Task to carry out: The answer is to be an exact copy of the lines below running from the line with "Utilizzo dei Cookies (138, 1698)" down to the line with "Historical Documents (91, 2467)", both ends included, and nothing more.

__________________________________________________

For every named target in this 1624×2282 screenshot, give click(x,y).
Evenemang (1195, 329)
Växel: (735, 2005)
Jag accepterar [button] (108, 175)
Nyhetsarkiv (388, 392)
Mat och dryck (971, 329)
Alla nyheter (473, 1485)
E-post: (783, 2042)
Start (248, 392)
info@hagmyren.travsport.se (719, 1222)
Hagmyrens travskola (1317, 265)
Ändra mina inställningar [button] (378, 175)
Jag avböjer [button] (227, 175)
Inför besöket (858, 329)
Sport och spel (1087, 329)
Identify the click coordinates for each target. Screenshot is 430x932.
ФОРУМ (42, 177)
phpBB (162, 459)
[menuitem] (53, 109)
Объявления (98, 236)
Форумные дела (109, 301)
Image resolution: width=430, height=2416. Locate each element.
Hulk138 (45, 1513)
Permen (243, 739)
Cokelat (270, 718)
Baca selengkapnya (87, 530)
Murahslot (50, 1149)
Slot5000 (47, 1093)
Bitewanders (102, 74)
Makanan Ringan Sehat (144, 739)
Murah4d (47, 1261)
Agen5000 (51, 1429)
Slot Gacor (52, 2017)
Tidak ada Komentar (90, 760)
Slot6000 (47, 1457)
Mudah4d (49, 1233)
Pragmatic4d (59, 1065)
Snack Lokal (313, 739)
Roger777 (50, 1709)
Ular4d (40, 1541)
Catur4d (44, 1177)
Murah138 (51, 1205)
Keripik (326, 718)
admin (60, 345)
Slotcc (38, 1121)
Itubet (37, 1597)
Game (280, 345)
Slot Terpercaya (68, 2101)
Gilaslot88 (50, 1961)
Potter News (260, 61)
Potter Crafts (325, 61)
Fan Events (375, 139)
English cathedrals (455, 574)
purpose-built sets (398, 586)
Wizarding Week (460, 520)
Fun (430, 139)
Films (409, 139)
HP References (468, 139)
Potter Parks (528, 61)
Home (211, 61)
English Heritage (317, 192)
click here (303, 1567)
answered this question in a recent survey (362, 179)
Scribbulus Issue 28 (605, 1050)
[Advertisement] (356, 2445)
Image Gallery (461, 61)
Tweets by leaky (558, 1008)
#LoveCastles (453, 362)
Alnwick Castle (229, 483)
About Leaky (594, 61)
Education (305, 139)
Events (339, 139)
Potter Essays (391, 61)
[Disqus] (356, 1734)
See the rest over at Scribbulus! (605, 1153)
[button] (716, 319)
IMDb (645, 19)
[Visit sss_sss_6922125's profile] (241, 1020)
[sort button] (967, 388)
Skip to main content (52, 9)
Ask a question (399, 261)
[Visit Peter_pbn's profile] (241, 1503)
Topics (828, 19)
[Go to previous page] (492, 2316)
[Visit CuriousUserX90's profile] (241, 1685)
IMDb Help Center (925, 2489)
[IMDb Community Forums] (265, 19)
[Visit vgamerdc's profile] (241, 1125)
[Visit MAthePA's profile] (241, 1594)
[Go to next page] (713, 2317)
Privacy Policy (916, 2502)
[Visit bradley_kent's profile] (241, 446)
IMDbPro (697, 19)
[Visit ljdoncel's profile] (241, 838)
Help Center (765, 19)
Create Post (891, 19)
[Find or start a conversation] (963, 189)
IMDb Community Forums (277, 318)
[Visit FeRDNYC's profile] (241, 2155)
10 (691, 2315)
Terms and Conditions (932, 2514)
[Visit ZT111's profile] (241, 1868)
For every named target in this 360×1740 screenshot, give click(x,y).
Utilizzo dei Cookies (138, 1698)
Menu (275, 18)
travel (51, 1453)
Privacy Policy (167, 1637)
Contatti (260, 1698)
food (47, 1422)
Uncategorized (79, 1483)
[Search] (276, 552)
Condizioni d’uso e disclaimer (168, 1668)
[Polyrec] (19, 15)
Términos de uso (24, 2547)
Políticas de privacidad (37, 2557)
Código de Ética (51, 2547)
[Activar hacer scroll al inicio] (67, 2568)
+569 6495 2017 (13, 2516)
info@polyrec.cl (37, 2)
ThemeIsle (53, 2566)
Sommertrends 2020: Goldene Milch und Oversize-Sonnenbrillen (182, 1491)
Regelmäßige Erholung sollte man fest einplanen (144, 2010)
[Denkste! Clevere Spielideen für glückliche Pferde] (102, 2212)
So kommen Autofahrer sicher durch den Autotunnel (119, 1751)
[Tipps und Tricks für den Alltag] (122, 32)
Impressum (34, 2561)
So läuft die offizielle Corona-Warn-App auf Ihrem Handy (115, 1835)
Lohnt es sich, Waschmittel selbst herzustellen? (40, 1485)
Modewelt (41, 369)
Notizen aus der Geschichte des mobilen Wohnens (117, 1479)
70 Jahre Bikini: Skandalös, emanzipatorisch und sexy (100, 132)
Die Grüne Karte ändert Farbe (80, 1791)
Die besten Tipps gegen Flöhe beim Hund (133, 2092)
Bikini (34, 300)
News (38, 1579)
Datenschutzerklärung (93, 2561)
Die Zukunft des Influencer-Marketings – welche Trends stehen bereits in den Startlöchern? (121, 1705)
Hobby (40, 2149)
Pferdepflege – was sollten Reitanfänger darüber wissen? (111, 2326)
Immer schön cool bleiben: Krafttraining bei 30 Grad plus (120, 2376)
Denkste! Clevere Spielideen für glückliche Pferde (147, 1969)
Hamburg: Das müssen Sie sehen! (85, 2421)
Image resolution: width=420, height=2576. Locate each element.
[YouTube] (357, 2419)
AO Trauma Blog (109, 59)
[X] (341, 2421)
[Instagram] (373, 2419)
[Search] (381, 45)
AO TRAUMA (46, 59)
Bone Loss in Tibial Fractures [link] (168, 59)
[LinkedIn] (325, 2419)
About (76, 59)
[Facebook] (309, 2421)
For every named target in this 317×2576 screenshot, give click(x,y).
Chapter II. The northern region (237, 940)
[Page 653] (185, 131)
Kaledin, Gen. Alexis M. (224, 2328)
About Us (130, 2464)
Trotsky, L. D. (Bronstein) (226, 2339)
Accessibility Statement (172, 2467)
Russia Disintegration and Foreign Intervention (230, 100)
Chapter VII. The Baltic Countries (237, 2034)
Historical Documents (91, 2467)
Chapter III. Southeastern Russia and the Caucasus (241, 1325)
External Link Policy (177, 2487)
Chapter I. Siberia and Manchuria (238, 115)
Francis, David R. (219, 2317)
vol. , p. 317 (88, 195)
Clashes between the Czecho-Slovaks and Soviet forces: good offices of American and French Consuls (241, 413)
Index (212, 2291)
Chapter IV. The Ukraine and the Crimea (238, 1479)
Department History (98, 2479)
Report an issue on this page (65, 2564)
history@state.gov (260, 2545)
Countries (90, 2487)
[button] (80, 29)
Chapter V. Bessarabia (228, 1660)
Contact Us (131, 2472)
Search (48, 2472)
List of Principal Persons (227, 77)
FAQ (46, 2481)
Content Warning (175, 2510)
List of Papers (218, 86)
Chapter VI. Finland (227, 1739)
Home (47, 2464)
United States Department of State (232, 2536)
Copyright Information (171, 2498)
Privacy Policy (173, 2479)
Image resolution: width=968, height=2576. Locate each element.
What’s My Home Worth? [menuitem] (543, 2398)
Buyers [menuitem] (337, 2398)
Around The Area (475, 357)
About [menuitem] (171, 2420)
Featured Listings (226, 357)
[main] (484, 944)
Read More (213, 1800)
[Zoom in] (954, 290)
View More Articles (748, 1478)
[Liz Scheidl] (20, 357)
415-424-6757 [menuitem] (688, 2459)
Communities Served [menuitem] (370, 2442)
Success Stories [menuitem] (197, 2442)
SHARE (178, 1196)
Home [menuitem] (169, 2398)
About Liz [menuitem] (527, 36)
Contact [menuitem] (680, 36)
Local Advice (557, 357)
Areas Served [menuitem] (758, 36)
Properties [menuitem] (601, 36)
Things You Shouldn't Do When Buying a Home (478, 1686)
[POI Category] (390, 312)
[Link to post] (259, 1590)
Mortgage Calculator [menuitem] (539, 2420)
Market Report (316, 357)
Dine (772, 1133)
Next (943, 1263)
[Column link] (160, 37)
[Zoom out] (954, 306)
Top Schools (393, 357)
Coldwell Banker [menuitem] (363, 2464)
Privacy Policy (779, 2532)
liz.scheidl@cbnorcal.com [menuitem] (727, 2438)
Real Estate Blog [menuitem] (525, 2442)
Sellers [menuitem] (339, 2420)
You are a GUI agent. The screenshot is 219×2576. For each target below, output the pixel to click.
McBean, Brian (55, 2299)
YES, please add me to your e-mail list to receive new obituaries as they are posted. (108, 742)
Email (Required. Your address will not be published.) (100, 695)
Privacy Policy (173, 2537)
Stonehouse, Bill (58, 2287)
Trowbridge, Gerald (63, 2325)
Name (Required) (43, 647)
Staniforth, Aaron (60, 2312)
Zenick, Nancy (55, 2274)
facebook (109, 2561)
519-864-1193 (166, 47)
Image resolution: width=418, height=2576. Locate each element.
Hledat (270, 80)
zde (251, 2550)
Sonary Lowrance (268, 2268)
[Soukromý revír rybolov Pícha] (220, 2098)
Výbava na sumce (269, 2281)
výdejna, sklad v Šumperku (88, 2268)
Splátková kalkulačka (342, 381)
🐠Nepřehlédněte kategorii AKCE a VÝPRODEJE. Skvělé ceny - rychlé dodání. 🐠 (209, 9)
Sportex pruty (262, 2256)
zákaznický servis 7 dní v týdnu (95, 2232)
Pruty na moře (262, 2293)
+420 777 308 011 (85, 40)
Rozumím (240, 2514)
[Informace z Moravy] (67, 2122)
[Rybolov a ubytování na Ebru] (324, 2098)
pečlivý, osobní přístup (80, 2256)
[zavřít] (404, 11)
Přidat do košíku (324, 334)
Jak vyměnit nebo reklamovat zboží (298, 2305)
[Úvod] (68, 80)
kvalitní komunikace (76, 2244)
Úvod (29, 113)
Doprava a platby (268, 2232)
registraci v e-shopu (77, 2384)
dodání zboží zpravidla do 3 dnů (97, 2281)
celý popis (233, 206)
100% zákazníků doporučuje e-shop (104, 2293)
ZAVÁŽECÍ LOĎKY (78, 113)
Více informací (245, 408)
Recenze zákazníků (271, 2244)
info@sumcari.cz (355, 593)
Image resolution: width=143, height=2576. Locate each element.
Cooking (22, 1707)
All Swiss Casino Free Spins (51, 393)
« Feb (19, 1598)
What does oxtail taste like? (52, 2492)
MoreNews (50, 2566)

__________________________________________________

Solution for this problem:
Utilizzo dei Cookies (138, 1698)
Menu (275, 18)
travel (51, 1453)
Privacy Policy (167, 1637)
Contatti (260, 1698)
food (47, 1422)
Uncategorized (79, 1483)
[Search] (276, 552)
Condizioni d’uso e disclaimer (168, 1668)
[Polyrec] (19, 15)
Términos de uso (24, 2547)
Políticas de privacidad (37, 2557)
Código de Ética (51, 2547)
[Activar hacer scroll al inicio] (67, 2568)
+569 6495 2017 (13, 2516)
info@polyrec.cl (37, 2)
ThemeIsle (53, 2566)
Sommertrends 2020: Goldene Milch und Oversize-Sonnenbrillen (182, 1491)
Regelmäßige Erholung sollte man fest einplanen (144, 2010)
[Denkste! Clevere Spielideen für glückliche Pferde] (102, 2212)
So kommen Autofahrer sicher durch den Autotunnel (119, 1751)
[Tipps und Tricks für den Alltag] (122, 32)
Impressum (34, 2561)
So läuft die offizielle Corona-Warn-App auf Ihrem Handy (115, 1835)
Lohnt es sich, Waschmittel selbst herzustellen? (40, 1485)
Modewelt (41, 369)
Notizen aus der Geschichte des mobilen Wohnens (117, 1479)
70 Jahre Bikini: Skandalös, emanzipatorisch und sexy (100, 132)
Die Grüne Karte ändert Farbe (80, 1791)
Die besten Tipps gegen Flöhe beim Hund (133, 2092)
Bikini (34, 300)
News (38, 1579)
Datenschutzerklärung (93, 2561)
Die Zukunft des Influencer-Marketings – welche Trends stehen bereits in den Startlöchern? (121, 1705)
Hobby (40, 2149)
Pferdepflege – was sollten Reitanfänger darüber wissen? (111, 2326)
Immer schön cool bleiben: Krafttraining bei 30 Grad plus (120, 2376)
Denkste! Clevere Spielideen für glückliche Pferde (147, 1969)
Hamburg: Das müssen Sie sehen! (85, 2421)
Image resolution: width=420, height=2576. Locate each element.
[YouTube] (357, 2419)
AO Trauma Blog (109, 59)
[X] (341, 2421)
[Instagram] (373, 2419)
[Search] (381, 45)
AO TRAUMA (46, 59)
Bone Loss in Tibial Fractures [link] (168, 59)
[LinkedIn] (325, 2419)
About (76, 59)
[Facebook] (309, 2421)
For every named target in this 317×2576 screenshot, give click(x,y).
Chapter II. The northern region (237, 940)
[Page 653] (185, 131)
Kaledin, Gen. Alexis M. (224, 2328)
About Us (130, 2464)
Trotsky, L. D. (Bronstein) (226, 2339)
Accessibility Statement (172, 2467)
Russia Disintegration and Foreign Intervention (230, 100)
Chapter VII. The Baltic Countries (237, 2034)
Historical Documents (91, 2467)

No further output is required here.